I listened carefully, despite my anger and sorrow, even then my mind was working, looking ahead. “What of the power to protect?” I asked.
She closed her eyes. “That is an illusion. There is no power to protect, only to destroy and create anew. Protection is a result of the mind and clever use of power to manipulate the actions of those that would harm you, but it is not a result of power itself.”
“That makes no sense. If you try to destroy something, or someone, and I prevent you I have exercised my power to protect.”
“How would you prevent me?” she replied. “You would either destroy me, or use the threat of destruction to alter my actions. The protection of whomever or whatever is a secondary result, not a primary result of power. Power only creates or destroys.”
I didn’t want to agree with her, but I couldn’t see the flaw in her reasoning. Tired, I decided to put the discussion aside for another day. “I don’t like your answer, but I’m too worn to debate it.”
She continued, “All that belies another point you must be aware of…”
“What’s that?”
“As I told you before, an archmage does not possess power, he ‘becomes’ it. The power you use is not your own, you merely borrow it, and if you use too much it will own you. Remember that.”
I gritted my teeth but said nothing. I knew very well what she meant but I was convinced there was more to it than that. At every turn I was being told that all power had a price, that the power I used would cost me my very life if I tried to use the amount I needed to stop a being such as Mal’goroth, or the shining gods.
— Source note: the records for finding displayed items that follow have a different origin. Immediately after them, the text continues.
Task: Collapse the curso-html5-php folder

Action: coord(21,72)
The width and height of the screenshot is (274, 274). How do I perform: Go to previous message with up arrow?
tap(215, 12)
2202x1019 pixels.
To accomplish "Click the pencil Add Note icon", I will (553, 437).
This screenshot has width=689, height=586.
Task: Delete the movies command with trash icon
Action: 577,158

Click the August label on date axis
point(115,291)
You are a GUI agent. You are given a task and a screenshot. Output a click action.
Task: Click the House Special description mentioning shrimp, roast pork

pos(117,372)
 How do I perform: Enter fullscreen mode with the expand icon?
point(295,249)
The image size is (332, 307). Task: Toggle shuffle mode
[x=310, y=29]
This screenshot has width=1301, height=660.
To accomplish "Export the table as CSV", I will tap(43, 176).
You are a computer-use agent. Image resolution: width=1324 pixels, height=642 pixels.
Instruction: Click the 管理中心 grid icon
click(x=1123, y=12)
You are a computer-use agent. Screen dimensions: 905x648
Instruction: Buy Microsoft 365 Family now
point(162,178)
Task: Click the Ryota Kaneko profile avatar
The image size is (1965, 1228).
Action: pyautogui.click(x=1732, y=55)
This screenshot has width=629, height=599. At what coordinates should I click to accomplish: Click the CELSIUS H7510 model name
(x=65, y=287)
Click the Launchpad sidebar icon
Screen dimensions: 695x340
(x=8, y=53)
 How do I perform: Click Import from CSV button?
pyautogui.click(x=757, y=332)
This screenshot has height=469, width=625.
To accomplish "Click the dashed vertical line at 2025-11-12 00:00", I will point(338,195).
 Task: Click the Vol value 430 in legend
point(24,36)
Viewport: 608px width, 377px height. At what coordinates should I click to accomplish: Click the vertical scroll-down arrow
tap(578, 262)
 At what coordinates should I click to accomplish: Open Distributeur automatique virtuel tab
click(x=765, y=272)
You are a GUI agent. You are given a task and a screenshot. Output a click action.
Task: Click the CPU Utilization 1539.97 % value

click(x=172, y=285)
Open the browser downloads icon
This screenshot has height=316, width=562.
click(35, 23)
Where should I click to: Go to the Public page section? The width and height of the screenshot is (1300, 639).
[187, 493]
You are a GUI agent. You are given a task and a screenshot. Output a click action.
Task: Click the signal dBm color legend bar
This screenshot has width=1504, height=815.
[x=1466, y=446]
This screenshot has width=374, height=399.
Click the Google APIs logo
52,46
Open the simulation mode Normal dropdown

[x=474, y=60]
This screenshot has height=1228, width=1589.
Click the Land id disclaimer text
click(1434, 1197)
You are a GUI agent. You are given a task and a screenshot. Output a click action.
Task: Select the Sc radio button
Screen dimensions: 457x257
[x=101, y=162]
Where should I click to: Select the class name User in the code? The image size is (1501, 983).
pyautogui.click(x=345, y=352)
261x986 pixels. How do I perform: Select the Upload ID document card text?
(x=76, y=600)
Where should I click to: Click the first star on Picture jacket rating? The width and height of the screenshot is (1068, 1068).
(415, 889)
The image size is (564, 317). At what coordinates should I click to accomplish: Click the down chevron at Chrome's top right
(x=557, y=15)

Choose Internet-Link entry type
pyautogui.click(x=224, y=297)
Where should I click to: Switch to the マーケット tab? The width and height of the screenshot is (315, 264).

Yet I could see that there were many unknowns in this game, even Moira didn’t understand the full limitations, or possibilities of an archmage’s ability. If she did she would already understand what had just happened to me, and she had already admitted to some uncertainty there. And I am not just an archmage, I thought to myself. I possessed power in my own right, as a wizard, though it might pale before some of the foes arrayed against me.
Beyond that I knew that the power of the mind might provide answers that no amount of brute force could. Moira underestimated the importance of intelligence that I was sure of, because all of her training taught her that the greater uses of an archmage’s power would obliterate his (or her) mind or ability to think. The natural progression of that train of thought was that all power, beyond a certain point, would render meaningless an individual’s power of thought or personal will.
I refused to accept that notion. I knew from my time in the smithy that sometimes small applications of force could have great effects. Skillful use of power magnifies what is possible. I turned my back on Moira and began walking back toward Lancaster. “You may go for now Moira,” I said curtly. For once my patience and courtesy were gone, and I didn’t really care.
Somewhere deep, in one of the dark places of the world something woke. It stirred restlessly, stretching a body that had been still for almost a millennium. The world itself had shaken, as if it would throw off the shackles of dormancy and drown the world in fire. Things were still now, but it could feel a lingering expectancy, as if the world had merely gone quiet, hushed in waiting for some larger event.
Slowly it shook the dust from its ancient form and began making its way toward daylight and fresh air. It was hungry, for it hadn’t eaten in nigh on a thousand years.